Answer these questions using the forum thread:
(a) What status does the thread show?
(b) Which company does one poster say is fortunate not to have gone with 1TB/sec EDRAM, and who is credited with making the best choice?
(c) What approach is described as similar to the 360 solution for backwards compatibility?

***** SOURCE DOCUMENT *****

Predict: Next gen console tech (9th iteration and 10th iteration edition) [2014 - 2017]

Status
Not open for further replies.
Thats a great informative reply. Just to clarify
I was speculating for the next Xbox not deriding the engineers for the current esram choice.

I was wondering if a different pool of memory would work for both the next console and allow backwards compatibility with launch titles as is, IE is esram different enough from hbm/gddr5 to not work with only hypervisor changes to force it's use or other compromises in the backwards compatibility like having to download pre setup versions that will work rather than installing from the disk similar to the 360 solution.

Esram as a larger faster pool seems like a great evolution but would that still not mean a third less ALU than the competition assuming a similar die size?.
 
I am just happy I guess that Sony didn't went with 1TB/sec EDRAM, as it could severely limit future plans it seems. Mark Cerny made the best choice.
 
Thats a great informative reply. Just to clarify
I was speculating for the next Xbox not deriding the engineers for the current esram choice.

I was wondering if a different pool of memory would work for both the next console and allow backwards compatibility with launch titles as is, IE is esram different enough from hbm/gddr5 to not work with only hypervisor changes to force it's use or other compromises in the backwards compatibility like having to download pre setup versions that will work rather than installing from the disk similar to the 360 solution.

Esram as a larger faster pool seems like a great evolution but would that still not mean a third less ALU than the competition assuming a similar die size?.
I'm not sure if I will answer this right. So bear with me, likely wrong but:

It would likely take a larger amount of memory than 8GB to be able to sustain the read/write speed of esram. 8GB DDR can read 2x faster and wrote 2X faster than esram, but when required to do both operations at the same time that bandwidth gets chopped badly fast. By chopped badly I'm probably talking about no where near the performance level.

***** RECORDS PROVIDED *****

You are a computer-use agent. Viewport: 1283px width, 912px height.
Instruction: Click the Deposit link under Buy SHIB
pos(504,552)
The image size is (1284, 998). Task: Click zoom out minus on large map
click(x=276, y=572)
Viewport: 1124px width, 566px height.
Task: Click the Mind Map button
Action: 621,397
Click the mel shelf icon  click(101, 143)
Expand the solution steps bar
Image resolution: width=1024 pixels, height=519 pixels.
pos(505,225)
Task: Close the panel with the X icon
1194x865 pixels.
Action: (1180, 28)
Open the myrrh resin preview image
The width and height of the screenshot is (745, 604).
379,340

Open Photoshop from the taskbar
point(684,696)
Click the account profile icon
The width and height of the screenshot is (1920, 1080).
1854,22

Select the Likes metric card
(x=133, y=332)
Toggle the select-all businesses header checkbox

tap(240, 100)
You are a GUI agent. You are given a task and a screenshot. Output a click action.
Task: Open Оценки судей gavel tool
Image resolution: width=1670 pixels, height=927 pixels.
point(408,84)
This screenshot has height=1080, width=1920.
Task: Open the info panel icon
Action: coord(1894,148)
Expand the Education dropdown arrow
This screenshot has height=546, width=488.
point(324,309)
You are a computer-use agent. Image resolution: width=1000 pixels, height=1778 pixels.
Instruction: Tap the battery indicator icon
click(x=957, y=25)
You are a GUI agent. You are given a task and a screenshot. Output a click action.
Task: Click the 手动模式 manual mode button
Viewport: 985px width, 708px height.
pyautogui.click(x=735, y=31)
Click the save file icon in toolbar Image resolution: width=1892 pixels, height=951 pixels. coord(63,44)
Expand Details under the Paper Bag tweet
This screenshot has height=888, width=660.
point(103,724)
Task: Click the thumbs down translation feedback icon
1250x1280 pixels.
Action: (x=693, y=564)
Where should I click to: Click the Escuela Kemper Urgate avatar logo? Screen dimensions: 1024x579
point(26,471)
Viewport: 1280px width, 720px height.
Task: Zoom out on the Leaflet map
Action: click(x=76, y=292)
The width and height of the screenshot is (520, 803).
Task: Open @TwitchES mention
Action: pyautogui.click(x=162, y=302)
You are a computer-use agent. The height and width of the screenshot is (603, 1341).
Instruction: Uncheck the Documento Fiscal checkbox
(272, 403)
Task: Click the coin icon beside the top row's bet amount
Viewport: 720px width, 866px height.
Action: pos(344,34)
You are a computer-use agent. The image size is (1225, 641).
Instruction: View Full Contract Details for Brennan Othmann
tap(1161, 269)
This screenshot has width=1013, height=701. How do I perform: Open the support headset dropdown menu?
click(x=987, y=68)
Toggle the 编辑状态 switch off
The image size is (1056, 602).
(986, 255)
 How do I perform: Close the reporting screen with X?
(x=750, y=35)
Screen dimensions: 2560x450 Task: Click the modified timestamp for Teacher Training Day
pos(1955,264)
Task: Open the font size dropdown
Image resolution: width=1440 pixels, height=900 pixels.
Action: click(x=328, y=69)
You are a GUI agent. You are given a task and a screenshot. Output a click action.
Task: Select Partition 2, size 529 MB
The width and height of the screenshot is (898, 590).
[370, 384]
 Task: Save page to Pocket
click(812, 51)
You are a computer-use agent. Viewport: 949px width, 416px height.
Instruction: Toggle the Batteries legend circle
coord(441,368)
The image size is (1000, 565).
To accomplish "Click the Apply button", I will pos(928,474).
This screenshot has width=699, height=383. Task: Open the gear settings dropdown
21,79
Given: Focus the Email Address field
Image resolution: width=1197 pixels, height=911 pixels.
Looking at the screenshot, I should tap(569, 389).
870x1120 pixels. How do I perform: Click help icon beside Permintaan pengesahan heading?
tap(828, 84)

*****

▸ **FULL ANSWER**
(a) Not open for further replies.
(b) Sony; Mark Cerny.
(c) Having to download pre setup versions that will work rather than installing from the disk.